O Brasil precisa avançar na dragagem e na manutenção de hidrovias para ampliar o uso do transporte fluvial e reduzir o custo logístico do agronegócio, avaliou o presidente da Cargill no Brasil e do Negócio Agrícola na América Latina, Paulo Sousa. A declaração foi feita durante o Agro Summit, promovido pelo Bradesco BBI, em São Paulo.

Concorrência entre modais

Sousa defendeu a dragagem das hidrovias, com ressalva de que as intervenções devem ser ambientalmente adequadas. Para ele, diferentes alternativas para o transporte de uma mesma carga ajudam a pressionar custos e reduzem a dependência de um único modal.

Contexto atual

A discussão ocorre após impasses em torno da dragagem no rio Tapajós. Em dezembro de 2025, o governo federal abriu licitação de R$ 74,8 milhões para serviços de dragagem de manutenção entre Santarém e Itaituba, no Pará.
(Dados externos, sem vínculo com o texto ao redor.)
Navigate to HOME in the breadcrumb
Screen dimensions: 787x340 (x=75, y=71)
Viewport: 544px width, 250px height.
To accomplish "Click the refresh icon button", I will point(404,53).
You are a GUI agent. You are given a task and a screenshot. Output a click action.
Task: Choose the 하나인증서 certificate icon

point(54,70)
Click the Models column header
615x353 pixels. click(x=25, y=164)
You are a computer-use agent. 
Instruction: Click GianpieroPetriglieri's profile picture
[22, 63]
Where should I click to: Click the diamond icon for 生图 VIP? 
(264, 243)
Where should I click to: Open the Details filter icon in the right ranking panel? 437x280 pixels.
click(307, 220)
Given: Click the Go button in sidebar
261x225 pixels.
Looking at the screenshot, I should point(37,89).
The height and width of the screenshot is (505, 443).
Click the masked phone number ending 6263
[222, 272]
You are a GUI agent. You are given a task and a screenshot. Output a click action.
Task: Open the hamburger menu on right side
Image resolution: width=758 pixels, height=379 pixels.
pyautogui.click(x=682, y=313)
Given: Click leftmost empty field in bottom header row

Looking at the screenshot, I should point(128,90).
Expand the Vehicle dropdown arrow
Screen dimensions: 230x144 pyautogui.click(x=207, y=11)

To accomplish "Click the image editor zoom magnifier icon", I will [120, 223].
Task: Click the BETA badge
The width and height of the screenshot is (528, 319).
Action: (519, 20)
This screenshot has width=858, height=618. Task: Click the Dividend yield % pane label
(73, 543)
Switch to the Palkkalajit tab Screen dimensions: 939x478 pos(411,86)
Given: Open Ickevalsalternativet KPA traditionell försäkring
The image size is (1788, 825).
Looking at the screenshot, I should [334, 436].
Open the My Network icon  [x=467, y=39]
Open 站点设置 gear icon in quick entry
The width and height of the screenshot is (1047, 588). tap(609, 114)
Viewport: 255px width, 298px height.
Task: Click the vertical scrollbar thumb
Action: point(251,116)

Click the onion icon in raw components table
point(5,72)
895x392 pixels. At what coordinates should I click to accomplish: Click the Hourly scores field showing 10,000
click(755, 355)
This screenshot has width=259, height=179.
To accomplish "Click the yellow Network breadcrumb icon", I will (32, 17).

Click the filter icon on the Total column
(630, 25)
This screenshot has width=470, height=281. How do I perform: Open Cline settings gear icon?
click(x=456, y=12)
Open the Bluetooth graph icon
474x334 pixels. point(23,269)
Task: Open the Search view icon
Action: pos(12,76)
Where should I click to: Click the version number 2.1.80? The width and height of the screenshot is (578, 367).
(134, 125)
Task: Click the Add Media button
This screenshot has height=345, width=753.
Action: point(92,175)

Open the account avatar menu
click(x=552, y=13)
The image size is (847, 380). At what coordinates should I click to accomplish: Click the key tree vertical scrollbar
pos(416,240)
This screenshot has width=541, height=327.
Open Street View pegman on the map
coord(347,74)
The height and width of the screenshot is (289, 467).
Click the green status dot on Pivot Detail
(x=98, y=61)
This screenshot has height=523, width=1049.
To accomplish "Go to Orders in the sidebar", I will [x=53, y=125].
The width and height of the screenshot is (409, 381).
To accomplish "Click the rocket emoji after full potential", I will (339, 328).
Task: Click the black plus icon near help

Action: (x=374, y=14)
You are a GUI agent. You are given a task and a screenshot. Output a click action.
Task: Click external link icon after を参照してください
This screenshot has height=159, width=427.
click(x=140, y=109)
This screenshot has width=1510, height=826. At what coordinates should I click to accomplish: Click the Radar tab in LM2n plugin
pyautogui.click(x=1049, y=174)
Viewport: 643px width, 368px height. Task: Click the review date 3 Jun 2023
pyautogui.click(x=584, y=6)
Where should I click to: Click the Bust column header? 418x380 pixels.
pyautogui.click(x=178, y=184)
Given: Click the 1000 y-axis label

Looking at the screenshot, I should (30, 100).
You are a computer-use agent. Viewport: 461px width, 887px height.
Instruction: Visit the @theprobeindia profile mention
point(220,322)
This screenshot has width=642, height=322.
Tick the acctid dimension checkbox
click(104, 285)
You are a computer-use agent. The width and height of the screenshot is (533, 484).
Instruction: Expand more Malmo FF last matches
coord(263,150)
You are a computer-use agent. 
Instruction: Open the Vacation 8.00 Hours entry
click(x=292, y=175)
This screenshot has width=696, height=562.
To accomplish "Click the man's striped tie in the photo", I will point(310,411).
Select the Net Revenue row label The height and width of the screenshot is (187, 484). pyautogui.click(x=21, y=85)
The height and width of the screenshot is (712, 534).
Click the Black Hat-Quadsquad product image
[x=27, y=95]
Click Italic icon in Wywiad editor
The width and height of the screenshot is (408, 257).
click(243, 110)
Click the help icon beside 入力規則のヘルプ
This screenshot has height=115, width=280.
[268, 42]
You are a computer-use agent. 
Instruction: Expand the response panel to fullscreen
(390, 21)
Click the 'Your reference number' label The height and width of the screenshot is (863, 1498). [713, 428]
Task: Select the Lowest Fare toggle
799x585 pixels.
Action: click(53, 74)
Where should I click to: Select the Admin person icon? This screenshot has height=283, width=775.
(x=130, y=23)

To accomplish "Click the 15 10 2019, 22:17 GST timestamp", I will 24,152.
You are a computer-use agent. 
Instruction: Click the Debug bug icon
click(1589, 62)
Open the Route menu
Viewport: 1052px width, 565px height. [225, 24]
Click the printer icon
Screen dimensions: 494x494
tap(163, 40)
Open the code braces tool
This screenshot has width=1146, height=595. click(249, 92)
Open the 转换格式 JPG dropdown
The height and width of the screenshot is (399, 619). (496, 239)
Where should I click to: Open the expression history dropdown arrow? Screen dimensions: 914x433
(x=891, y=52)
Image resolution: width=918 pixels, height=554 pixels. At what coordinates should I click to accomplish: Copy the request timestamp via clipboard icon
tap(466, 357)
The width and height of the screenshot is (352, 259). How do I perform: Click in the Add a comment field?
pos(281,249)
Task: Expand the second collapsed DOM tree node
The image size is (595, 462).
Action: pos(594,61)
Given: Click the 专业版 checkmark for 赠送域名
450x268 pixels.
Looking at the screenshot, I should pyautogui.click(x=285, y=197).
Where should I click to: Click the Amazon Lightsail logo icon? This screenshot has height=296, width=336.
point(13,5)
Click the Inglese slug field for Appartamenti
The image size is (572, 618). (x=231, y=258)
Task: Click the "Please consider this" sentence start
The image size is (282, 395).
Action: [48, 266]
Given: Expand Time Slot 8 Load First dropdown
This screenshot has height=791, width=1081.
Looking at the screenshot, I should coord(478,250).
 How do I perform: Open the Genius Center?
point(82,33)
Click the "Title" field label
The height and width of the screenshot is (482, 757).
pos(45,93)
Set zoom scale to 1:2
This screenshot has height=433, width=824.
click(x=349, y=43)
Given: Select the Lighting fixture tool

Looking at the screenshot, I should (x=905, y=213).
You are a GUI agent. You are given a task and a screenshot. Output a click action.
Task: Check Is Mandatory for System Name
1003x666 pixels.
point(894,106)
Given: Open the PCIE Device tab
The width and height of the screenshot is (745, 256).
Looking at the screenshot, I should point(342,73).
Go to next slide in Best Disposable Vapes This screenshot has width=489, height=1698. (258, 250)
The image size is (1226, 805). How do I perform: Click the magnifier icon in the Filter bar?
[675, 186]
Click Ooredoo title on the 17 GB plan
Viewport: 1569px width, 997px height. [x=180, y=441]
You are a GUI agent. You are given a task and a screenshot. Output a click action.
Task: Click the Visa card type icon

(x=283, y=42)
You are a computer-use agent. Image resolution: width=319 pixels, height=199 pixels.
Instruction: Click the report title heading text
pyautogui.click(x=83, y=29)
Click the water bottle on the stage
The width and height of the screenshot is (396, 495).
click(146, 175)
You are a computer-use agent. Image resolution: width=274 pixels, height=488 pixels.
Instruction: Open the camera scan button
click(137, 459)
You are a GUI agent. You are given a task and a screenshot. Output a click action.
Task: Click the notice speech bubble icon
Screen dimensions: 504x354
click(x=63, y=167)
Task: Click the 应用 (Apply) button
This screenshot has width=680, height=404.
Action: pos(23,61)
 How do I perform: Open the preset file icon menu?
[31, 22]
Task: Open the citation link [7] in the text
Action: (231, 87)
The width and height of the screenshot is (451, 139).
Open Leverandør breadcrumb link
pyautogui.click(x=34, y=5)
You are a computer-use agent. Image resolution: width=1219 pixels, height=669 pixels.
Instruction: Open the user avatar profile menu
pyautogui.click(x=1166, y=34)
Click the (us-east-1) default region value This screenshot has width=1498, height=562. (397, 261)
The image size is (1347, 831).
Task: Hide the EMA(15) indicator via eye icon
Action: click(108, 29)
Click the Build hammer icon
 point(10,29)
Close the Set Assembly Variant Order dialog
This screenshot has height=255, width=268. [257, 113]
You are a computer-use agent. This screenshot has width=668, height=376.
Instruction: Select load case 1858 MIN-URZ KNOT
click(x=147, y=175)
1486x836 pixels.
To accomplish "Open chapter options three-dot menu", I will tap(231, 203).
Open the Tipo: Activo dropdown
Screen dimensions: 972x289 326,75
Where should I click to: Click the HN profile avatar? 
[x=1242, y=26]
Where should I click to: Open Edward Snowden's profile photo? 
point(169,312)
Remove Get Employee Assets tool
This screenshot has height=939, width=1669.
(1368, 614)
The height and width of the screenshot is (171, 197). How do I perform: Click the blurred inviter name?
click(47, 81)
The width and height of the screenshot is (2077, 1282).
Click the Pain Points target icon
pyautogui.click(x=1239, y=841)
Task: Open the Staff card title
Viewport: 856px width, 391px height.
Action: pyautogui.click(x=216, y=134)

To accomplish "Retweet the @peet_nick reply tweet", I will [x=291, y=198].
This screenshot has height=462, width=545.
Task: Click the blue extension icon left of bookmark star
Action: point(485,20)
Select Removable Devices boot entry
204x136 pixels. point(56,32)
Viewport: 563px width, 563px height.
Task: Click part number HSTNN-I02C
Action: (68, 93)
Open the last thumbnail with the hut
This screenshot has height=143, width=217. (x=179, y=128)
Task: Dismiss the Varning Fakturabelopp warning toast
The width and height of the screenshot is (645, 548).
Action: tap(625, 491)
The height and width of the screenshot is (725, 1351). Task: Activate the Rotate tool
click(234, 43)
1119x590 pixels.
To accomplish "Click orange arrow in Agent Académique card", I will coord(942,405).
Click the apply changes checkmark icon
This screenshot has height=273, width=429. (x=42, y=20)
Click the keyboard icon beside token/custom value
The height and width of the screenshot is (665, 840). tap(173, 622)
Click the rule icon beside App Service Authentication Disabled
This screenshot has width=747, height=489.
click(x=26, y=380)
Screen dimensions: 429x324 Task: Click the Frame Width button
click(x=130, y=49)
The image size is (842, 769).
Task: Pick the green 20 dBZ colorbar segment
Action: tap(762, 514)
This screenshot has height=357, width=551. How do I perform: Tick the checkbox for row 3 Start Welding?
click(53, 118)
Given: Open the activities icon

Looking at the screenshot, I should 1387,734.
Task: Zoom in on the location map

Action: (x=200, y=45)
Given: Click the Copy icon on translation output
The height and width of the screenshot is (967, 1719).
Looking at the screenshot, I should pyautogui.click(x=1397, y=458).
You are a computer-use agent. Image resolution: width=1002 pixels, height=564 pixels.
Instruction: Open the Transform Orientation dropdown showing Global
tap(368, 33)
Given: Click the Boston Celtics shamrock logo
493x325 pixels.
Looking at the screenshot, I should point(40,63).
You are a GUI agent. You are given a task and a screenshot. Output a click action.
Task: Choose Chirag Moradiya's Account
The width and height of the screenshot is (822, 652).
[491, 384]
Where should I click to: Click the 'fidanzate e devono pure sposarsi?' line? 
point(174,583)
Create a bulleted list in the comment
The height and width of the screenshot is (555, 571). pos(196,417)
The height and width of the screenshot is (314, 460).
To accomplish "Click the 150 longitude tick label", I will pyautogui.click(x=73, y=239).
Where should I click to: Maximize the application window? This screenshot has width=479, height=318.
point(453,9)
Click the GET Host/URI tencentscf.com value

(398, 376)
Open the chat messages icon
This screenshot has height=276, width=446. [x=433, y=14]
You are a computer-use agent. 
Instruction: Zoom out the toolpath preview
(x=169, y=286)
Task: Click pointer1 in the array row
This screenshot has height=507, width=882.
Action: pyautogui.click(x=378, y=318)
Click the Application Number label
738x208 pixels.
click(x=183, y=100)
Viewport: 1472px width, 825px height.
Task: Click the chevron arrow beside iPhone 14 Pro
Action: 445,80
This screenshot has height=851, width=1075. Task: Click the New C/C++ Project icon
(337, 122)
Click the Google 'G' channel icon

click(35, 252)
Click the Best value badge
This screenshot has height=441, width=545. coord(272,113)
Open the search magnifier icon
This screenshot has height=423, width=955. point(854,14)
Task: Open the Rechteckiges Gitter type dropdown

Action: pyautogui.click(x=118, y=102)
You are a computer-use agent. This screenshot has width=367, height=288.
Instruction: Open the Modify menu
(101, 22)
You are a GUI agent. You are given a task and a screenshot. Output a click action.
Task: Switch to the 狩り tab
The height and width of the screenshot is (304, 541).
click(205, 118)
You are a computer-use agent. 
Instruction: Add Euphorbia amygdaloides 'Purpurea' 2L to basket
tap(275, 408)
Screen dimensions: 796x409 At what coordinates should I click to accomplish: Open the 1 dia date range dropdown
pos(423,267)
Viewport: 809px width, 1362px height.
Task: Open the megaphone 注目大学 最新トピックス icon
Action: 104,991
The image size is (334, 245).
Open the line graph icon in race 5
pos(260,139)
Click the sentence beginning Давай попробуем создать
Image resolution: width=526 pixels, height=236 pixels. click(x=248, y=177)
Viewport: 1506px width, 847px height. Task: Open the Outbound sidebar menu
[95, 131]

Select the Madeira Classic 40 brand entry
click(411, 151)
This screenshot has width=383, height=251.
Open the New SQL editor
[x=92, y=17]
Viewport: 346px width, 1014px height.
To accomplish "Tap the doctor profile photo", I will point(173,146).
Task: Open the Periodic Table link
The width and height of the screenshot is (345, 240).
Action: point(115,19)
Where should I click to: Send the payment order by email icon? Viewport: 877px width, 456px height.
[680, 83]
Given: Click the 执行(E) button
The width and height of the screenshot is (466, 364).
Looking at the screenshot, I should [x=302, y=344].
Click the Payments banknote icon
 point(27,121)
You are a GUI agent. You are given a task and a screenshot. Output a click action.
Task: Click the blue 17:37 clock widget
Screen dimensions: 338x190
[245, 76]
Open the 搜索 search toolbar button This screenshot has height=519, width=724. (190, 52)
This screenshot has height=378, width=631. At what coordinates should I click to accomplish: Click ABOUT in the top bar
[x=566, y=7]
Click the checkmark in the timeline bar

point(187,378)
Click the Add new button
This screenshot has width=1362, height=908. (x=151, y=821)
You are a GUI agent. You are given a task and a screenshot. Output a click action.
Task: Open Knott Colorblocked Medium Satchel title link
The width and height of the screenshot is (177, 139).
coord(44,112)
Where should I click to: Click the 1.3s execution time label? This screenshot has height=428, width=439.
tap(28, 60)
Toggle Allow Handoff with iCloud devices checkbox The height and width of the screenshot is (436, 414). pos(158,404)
Em fevereiro, indígenas ocuparam o terminal da Cargill em Santarém e cobraram consulta prévia às comunidades afetadas. O governo suspendeu o pregão e informou que empreendimentos ligados à Hidrovia do Tapajós seriam precedidos de consulta livre, prévia e informada, nos termos da Convenção 169 da Organização Internacional do Trabalho (OIT).